Women pay more: a reminder of why we need health reform
Posted on November 13, 2009 by: Bill Salganik | Category: Insurance Industry
We've been understandably focused on the details of health reform legislation: Will our benefits get taxed? Will there be a public option? What will premiums be? Who will be eligible for coverage? Of course, we need to think about these questions - it's important to get health reform right. But it's also worth remembering why we need health reform in the first place.

Women pay much more than men the same age for individual insurance policies, the New York Times reported recently.
"The wide variation in premiums could not possibly be justified by actuarial principles," Marcia D. Greenberger, co-president of the National Women's Law Center, told the Times. "We should not tolerate women having to pay more for health insurance, just as we do not tolerate the practice of using race as a factor in setting rates."

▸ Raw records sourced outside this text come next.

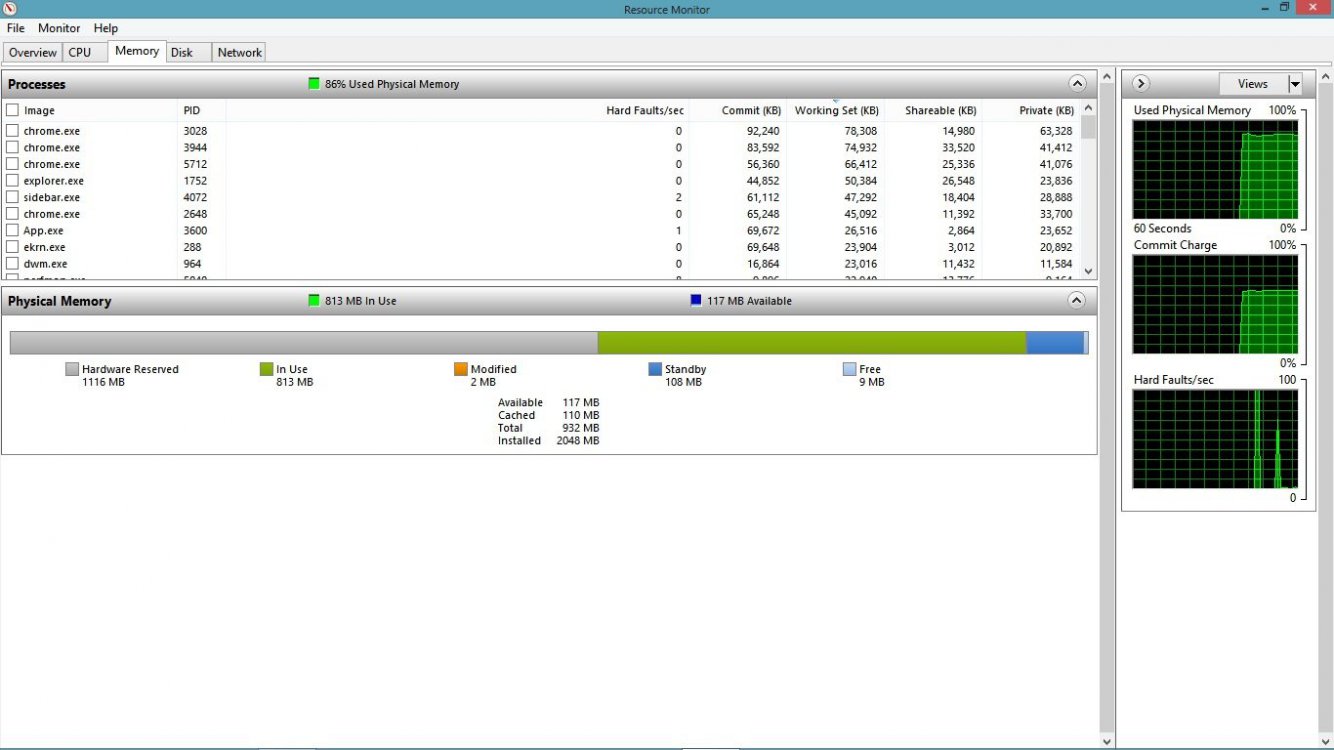Click the Standby blue legend square
The width and height of the screenshot is (1334, 750).
coord(655,369)
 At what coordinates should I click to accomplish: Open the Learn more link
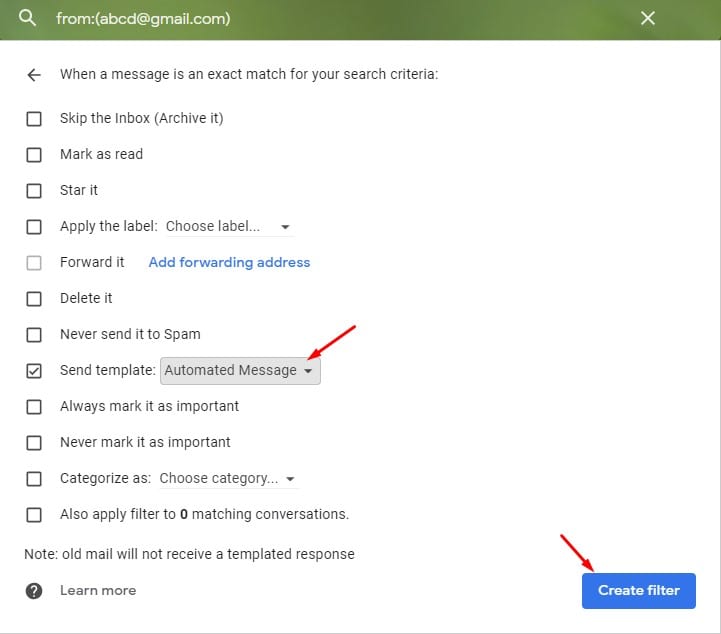(98, 590)
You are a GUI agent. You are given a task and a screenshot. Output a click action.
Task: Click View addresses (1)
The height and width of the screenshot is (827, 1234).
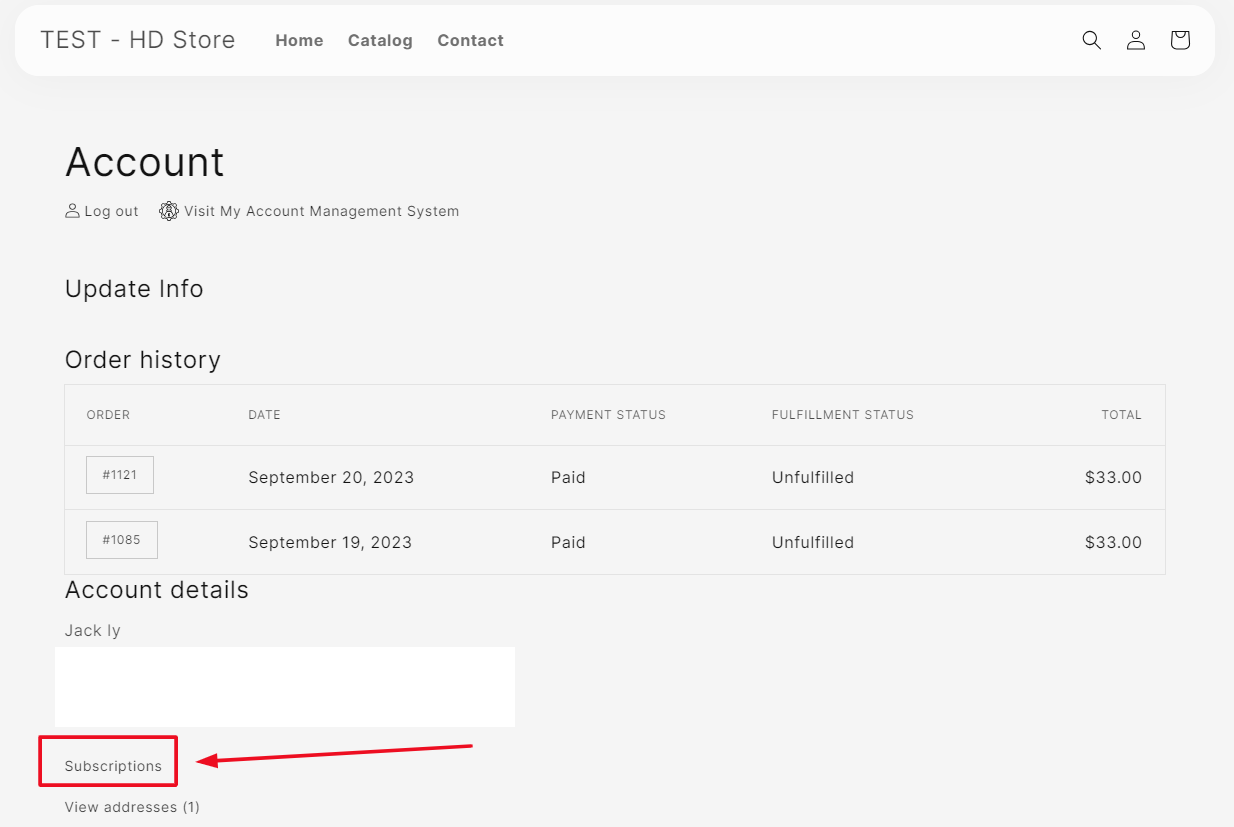(132, 806)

"In America today, a 25-year-old woman is charged up to 45 percent more than a 25-year-old man. Once she reaches 40, it can be up to 140 percent more," Sen. Barbara Mikulski, a Maryland Democrat, said at a recent Senate hearing on the issue. "Three-in-five women today have problems paying their medical bills. And 52 percent of women say cost is a barrier to getting health care. Seventeen million women in America are uninsured today."
At that hearing, one witness, Peggy Robertson, of Colorado, testified: "We applied with Golden Rule and I was denied coverage based on having a cesarean with Luke in 2006. I am in perfect health....I called Golden Rule and they said that if I would get sterilized, they would then be able to offer insurance to me....After filing a complaint, I discovered that Golden Rule is allowed to discriminate against women who have had a c-section."
Some of the issues with access and cost are described in a video prepared by the Women's Law Center.
Health reform could prevent insurers from discriminating by gender. That prohibition is written into the reform legislation passed by the Senate Health, Education, Labor and Pensions (HELP) Committee, and Mikulski has pledged to work to make sure it's in the final bill that comes out of Congress.